What the task requires: Report, copied in full, each line of the rows below that contains the word "should". Case counts.

Stored data

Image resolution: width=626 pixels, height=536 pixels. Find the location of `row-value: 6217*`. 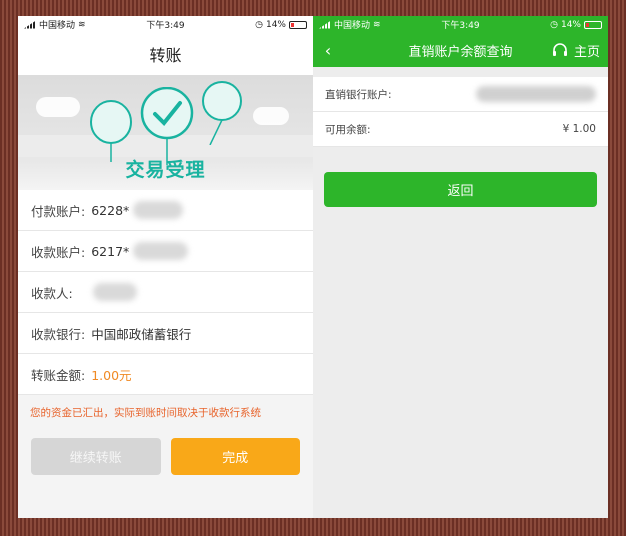

row-value: 6217* is located at coordinates (110, 251).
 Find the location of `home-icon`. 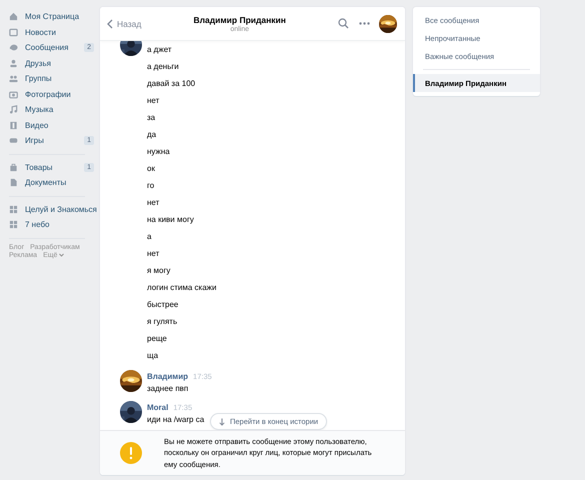

home-icon is located at coordinates (14, 17).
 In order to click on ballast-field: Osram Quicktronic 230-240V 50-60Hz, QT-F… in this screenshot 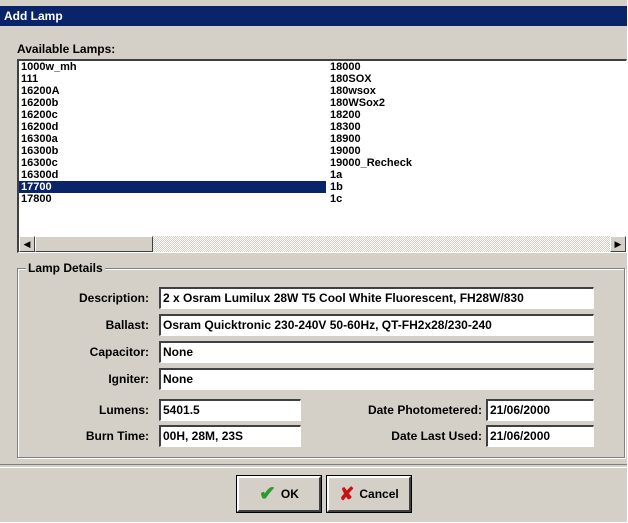, I will do `click(376, 325)`.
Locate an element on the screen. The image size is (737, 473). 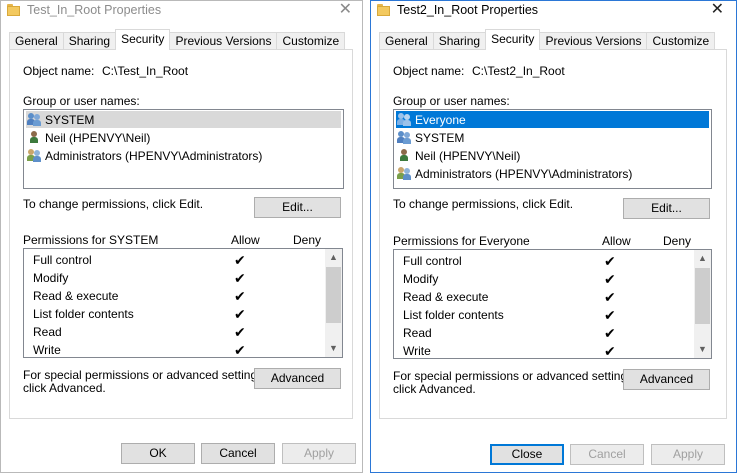
object-name-label: Object name: is located at coordinates (59, 71).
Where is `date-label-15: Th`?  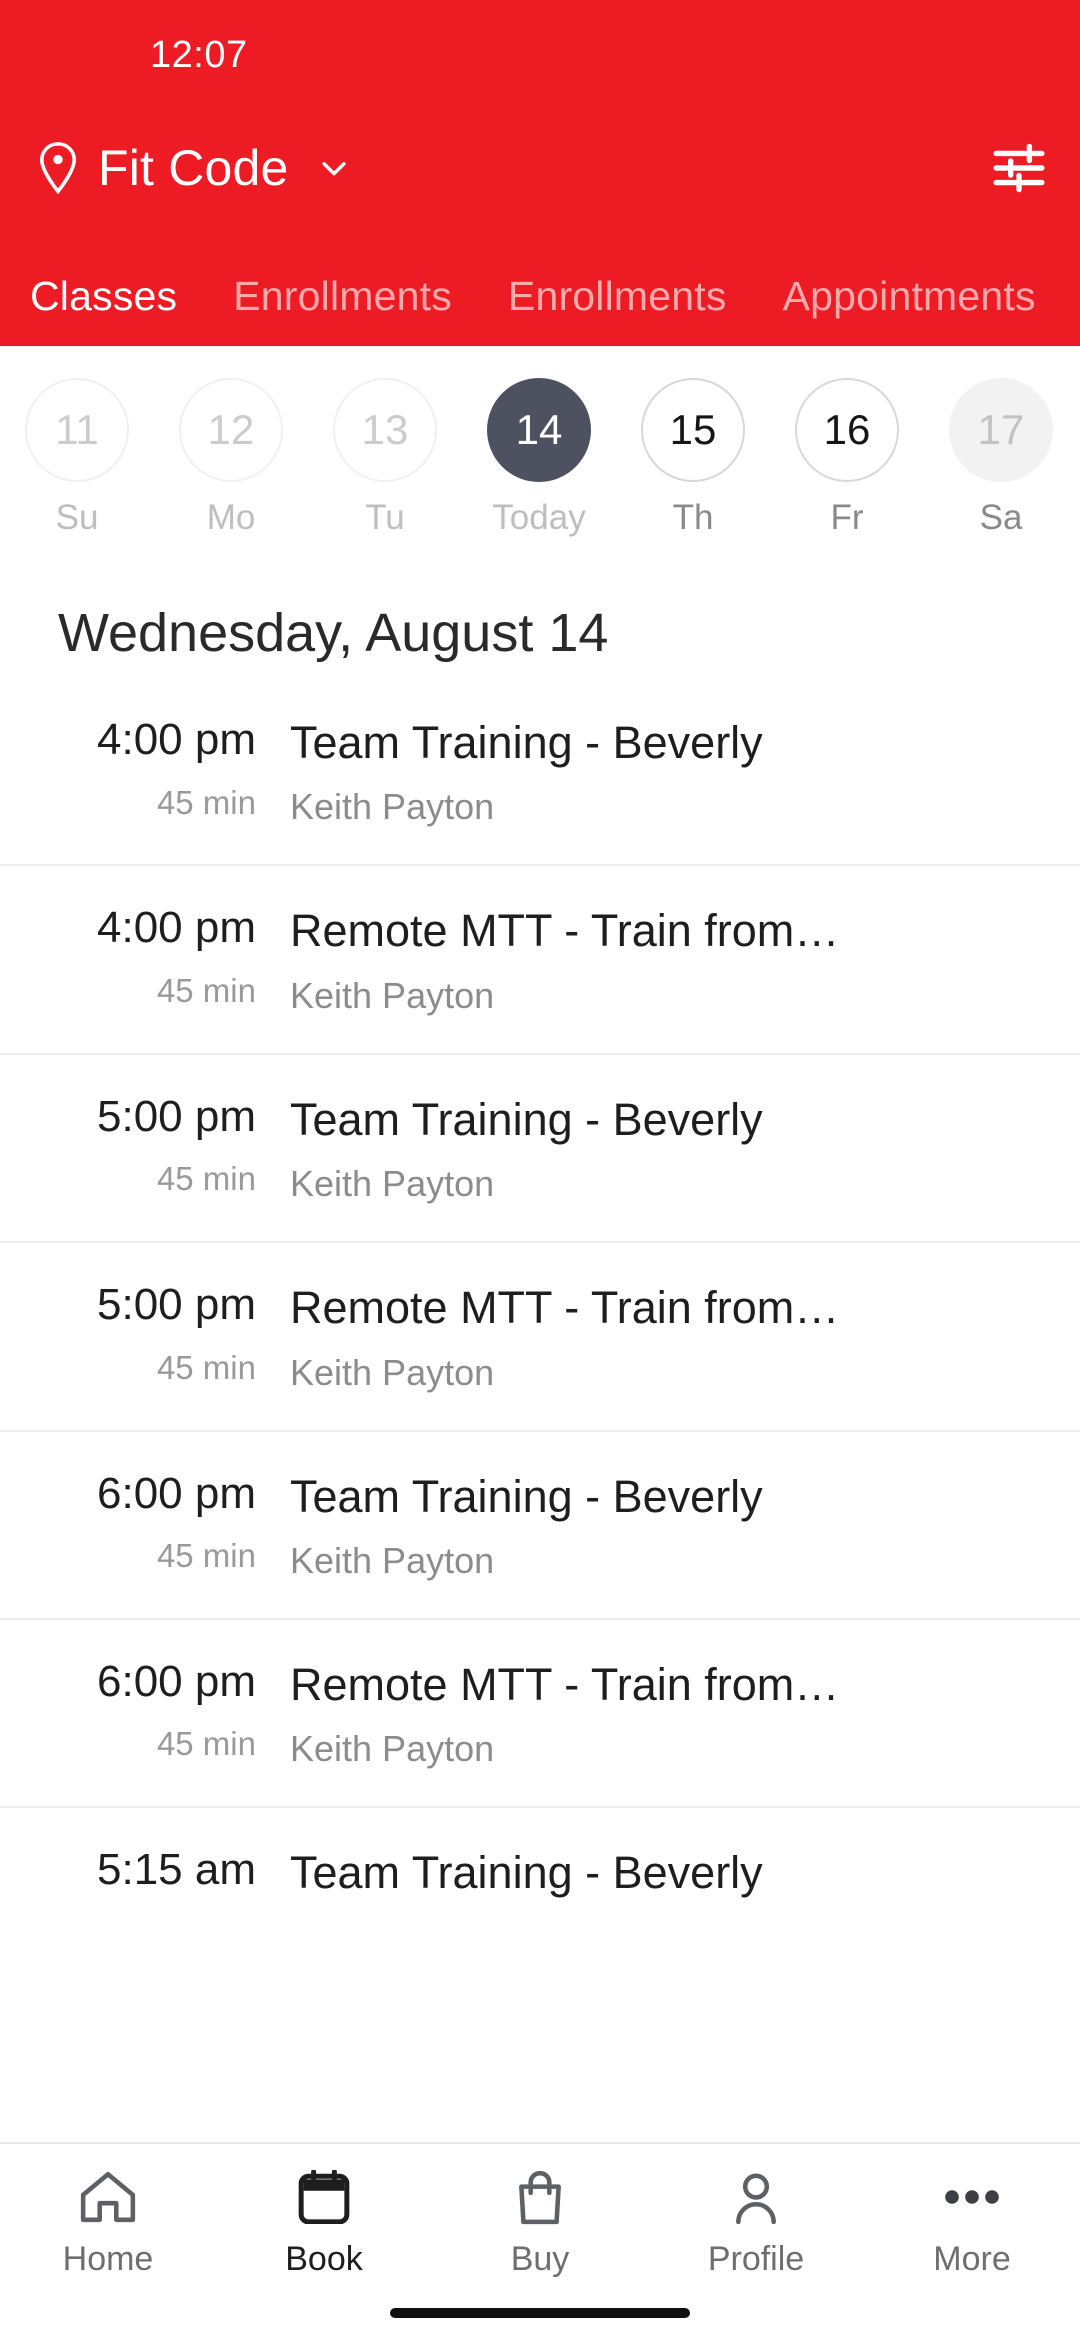
date-label-15: Th is located at coordinates (693, 518).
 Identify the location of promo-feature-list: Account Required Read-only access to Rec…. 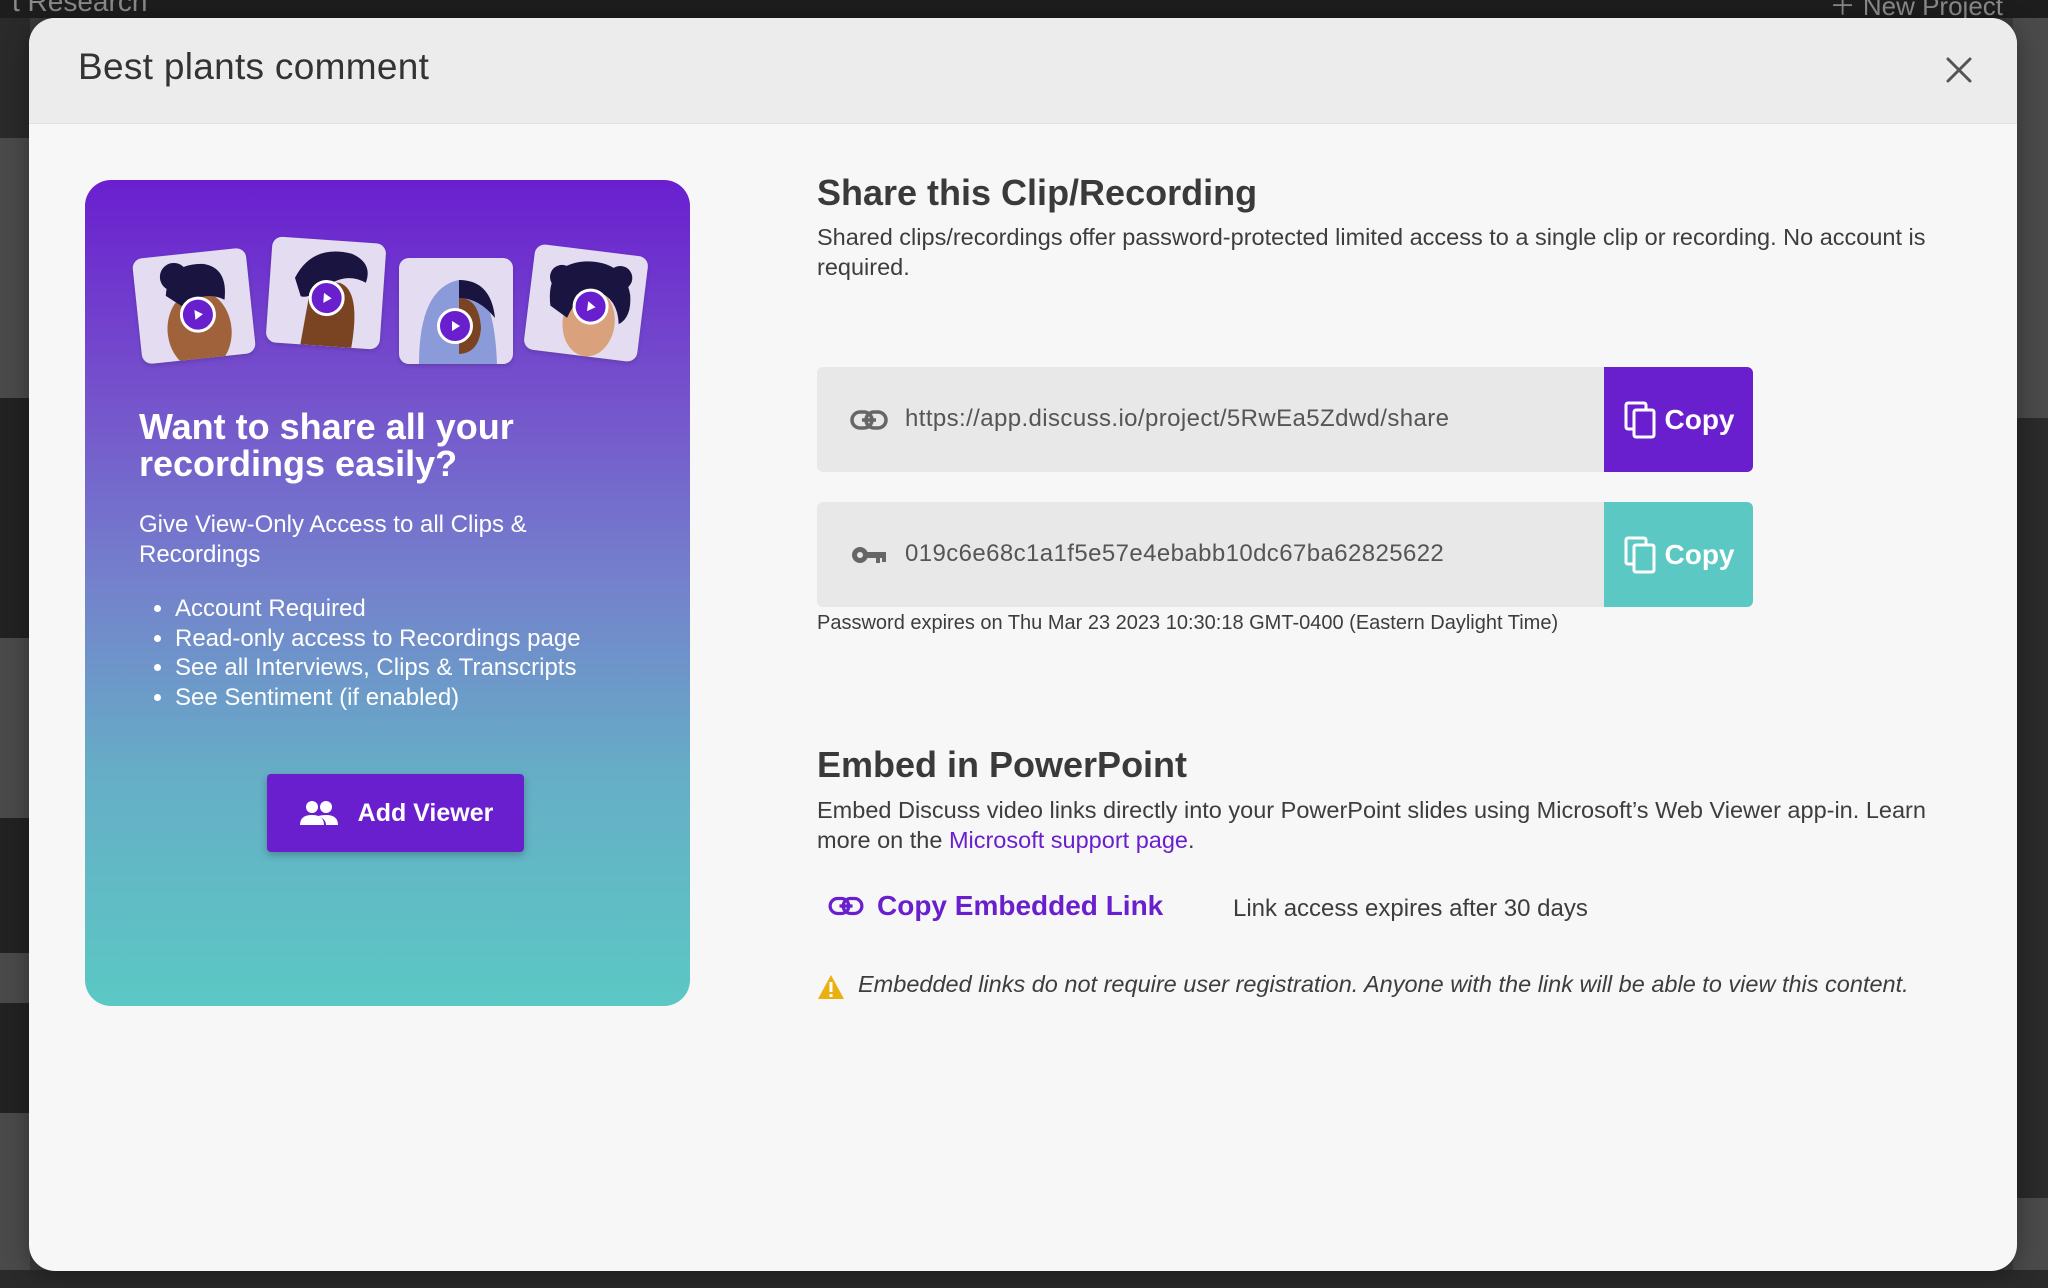
(360, 653).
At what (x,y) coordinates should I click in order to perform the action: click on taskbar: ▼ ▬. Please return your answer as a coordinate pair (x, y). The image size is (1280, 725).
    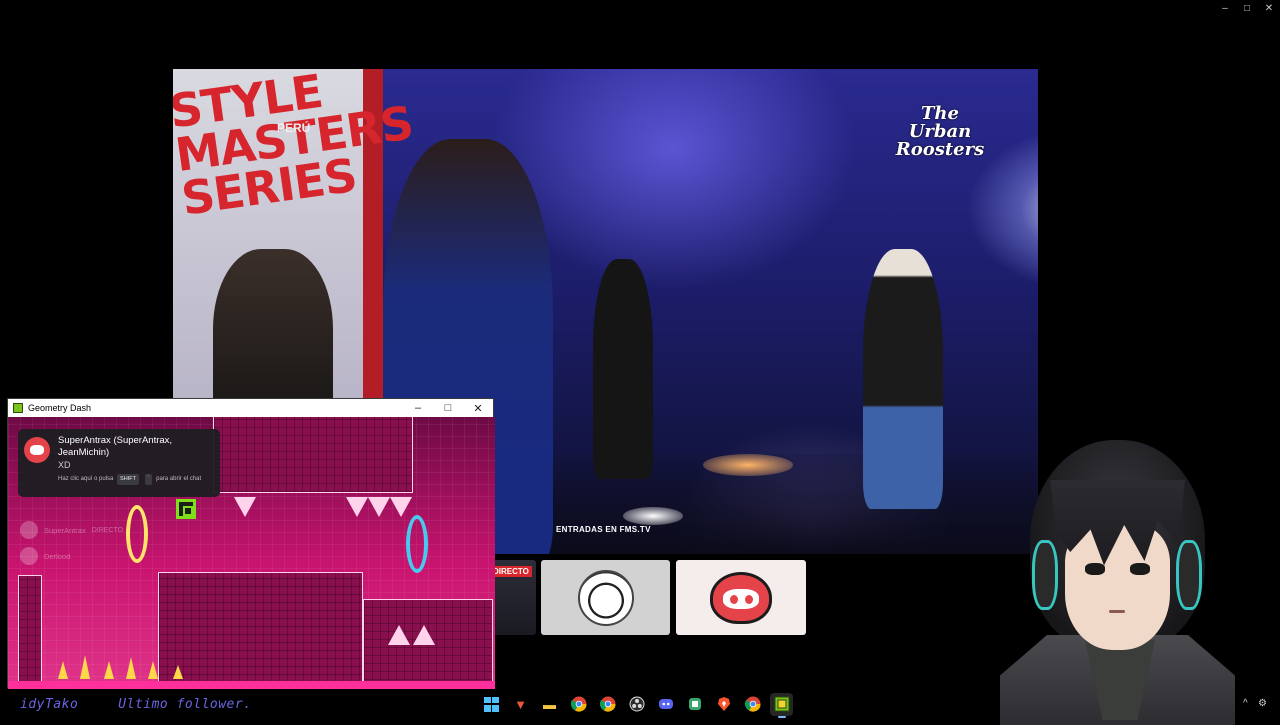
    Looking at the image, I should click on (645, 705).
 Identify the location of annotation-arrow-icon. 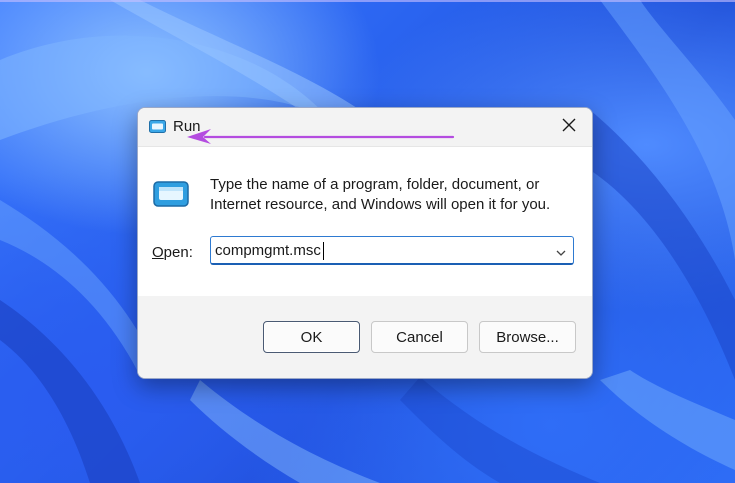
(320, 138).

Result:
At what (x,y) coordinates should I click in order to perform the action: click on taskbar: ▼ ▬. Please return your answer as a coordinate pair (x, y). The image size is (1280, 725).
    Looking at the image, I should click on (645, 705).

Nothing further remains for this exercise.